Did you miss the first hour of the first course on The Basics of Investments 101? It is all about people.

And let's talk about people for a few moments. Let's talk about Mike Skillern. Michael Don Skillern.

http://catless.ncl.ac.uk/Risks/11.91.html

Fraud aided by insider

Steve Smaha <Smaha@DOCKMASTER.NCSC.MIL>
Thu, 13 Jun 91 17:08 EDT

From the 13 Jun 91 Austin American-Statesman, staff report:

"Son testifies against father in insurance case"

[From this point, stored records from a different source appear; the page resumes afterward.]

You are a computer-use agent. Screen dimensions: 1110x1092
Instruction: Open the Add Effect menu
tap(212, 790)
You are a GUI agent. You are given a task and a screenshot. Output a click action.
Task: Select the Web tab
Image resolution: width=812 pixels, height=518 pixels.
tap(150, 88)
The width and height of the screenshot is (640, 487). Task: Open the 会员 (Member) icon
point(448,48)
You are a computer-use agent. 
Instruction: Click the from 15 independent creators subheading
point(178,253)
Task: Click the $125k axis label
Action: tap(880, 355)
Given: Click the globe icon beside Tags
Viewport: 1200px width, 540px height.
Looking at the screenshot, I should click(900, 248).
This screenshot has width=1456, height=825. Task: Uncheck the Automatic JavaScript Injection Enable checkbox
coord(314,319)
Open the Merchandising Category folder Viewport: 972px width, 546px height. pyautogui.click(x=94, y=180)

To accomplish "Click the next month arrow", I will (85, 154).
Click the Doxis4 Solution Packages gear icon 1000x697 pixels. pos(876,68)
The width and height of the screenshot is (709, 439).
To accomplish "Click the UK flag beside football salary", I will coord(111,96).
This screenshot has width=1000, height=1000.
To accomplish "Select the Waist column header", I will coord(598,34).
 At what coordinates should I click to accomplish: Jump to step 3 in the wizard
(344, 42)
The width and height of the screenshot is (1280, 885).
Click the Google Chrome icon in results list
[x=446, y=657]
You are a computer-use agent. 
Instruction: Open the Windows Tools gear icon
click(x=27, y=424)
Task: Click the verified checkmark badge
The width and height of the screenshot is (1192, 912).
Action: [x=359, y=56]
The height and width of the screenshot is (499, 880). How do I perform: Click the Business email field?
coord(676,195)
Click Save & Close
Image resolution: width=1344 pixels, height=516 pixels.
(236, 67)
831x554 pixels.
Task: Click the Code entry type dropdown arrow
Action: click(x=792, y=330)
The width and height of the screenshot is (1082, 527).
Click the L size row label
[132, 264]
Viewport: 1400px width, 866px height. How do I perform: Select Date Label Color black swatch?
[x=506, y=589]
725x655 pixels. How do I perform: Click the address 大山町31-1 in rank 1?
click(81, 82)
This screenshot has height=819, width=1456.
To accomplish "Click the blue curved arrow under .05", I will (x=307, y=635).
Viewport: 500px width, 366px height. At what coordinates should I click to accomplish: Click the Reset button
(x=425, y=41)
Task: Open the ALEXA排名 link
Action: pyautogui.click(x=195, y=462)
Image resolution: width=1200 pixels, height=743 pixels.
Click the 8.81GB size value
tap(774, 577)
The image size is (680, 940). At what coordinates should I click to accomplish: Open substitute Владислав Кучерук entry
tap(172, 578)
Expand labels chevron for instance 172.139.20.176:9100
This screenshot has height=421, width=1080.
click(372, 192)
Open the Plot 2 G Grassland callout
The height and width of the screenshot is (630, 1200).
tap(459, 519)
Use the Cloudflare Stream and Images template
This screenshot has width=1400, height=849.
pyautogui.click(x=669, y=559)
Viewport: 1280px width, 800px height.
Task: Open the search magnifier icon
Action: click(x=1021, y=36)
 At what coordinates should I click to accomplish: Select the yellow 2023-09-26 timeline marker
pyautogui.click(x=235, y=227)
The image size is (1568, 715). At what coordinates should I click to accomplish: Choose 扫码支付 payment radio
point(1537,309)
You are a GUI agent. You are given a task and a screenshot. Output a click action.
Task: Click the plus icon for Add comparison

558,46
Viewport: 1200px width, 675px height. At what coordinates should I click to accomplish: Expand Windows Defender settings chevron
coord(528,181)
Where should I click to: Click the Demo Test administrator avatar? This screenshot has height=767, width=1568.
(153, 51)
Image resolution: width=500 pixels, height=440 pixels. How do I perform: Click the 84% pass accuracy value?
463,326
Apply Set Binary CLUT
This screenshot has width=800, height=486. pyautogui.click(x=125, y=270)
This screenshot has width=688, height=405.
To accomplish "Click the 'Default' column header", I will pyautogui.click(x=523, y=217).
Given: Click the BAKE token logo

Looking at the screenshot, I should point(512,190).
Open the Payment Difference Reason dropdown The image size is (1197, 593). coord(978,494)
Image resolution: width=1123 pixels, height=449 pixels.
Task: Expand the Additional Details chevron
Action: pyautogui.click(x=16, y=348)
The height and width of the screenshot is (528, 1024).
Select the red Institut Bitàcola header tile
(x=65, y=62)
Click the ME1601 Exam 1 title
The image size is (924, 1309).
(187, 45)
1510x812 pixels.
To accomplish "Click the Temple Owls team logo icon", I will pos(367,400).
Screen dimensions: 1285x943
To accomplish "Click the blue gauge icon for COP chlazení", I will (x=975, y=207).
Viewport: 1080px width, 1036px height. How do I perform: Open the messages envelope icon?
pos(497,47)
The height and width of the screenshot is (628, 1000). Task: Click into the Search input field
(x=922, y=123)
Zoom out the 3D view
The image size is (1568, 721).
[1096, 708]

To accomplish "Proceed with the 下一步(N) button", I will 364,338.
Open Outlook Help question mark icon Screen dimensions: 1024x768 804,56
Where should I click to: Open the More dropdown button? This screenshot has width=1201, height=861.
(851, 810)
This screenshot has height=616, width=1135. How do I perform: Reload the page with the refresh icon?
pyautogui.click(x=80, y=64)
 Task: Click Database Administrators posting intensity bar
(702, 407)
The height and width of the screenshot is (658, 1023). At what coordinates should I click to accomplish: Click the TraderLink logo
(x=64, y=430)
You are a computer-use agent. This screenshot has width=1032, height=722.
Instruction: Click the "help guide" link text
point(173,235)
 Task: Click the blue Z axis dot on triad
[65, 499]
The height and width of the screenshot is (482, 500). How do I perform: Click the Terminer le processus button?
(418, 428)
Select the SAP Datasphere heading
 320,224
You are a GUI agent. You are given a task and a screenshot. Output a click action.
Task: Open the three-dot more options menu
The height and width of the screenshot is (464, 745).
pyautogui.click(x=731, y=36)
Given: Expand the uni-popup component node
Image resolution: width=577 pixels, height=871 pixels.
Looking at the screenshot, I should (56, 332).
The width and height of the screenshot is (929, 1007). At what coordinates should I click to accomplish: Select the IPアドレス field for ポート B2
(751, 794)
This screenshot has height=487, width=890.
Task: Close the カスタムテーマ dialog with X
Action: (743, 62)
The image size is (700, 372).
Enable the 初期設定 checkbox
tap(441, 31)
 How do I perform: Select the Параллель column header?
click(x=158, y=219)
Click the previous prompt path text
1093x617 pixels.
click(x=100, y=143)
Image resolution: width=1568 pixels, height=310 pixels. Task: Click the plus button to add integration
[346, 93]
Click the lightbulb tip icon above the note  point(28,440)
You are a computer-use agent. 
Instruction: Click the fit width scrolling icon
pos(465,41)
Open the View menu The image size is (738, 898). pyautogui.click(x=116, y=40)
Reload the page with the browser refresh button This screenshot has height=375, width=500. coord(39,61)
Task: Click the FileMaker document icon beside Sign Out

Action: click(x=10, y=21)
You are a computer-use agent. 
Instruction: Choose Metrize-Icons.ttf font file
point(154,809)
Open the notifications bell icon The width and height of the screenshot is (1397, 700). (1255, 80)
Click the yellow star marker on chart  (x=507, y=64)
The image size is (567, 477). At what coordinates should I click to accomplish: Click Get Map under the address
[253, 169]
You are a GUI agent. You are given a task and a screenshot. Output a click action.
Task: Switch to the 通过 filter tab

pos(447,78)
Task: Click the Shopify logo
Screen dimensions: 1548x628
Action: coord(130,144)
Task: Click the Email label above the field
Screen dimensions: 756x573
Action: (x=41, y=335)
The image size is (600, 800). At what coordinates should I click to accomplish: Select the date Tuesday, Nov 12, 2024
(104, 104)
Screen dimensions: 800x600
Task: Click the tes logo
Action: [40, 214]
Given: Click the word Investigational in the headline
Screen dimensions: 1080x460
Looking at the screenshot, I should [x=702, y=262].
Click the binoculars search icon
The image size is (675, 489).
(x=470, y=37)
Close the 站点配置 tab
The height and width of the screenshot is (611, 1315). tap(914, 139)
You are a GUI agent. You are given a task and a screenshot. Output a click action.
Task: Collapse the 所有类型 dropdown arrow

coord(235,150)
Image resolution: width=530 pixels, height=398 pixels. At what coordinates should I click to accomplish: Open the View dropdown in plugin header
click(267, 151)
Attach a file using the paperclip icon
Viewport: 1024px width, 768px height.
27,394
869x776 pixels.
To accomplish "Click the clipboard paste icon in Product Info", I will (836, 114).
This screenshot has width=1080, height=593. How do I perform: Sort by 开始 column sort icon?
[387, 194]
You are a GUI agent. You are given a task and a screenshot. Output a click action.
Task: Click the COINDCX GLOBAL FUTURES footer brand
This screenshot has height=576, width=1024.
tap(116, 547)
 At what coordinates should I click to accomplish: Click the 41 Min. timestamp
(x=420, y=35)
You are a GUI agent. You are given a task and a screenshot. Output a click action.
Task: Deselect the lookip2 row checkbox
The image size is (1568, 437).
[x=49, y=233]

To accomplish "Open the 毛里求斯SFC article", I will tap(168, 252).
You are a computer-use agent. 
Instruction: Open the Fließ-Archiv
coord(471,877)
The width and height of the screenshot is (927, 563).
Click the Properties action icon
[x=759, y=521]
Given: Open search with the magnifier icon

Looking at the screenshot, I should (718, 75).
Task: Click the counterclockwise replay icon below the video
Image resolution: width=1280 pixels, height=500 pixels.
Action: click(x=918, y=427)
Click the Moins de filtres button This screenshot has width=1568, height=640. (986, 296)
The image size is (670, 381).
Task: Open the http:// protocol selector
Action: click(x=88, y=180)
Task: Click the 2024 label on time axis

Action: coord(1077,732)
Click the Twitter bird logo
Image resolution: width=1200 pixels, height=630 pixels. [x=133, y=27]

The son of a Houston insurance fraud defendant told jurors Wednesday that he
installed a command in a computer system that would delete traces of an
investment plan created by his father. Bud Skillern, 56, former financial
consultant to the insolvent American Teachers Life Insurance Co., has pleaded
innocent to accusations that he stole funds from an investment plan involving
the firm.

Tuesday, witnesses outlined Skillern's plan, which used ATL to sell $100,000
single-premium annuities. [...]

Prosecutors spent Tuesday questioning witnesses to try to show that Skillern's
method of having buyers acquire the annuities through promissory notes - simple
IOUs - is highly questionable, because annuities normally are bought with cash.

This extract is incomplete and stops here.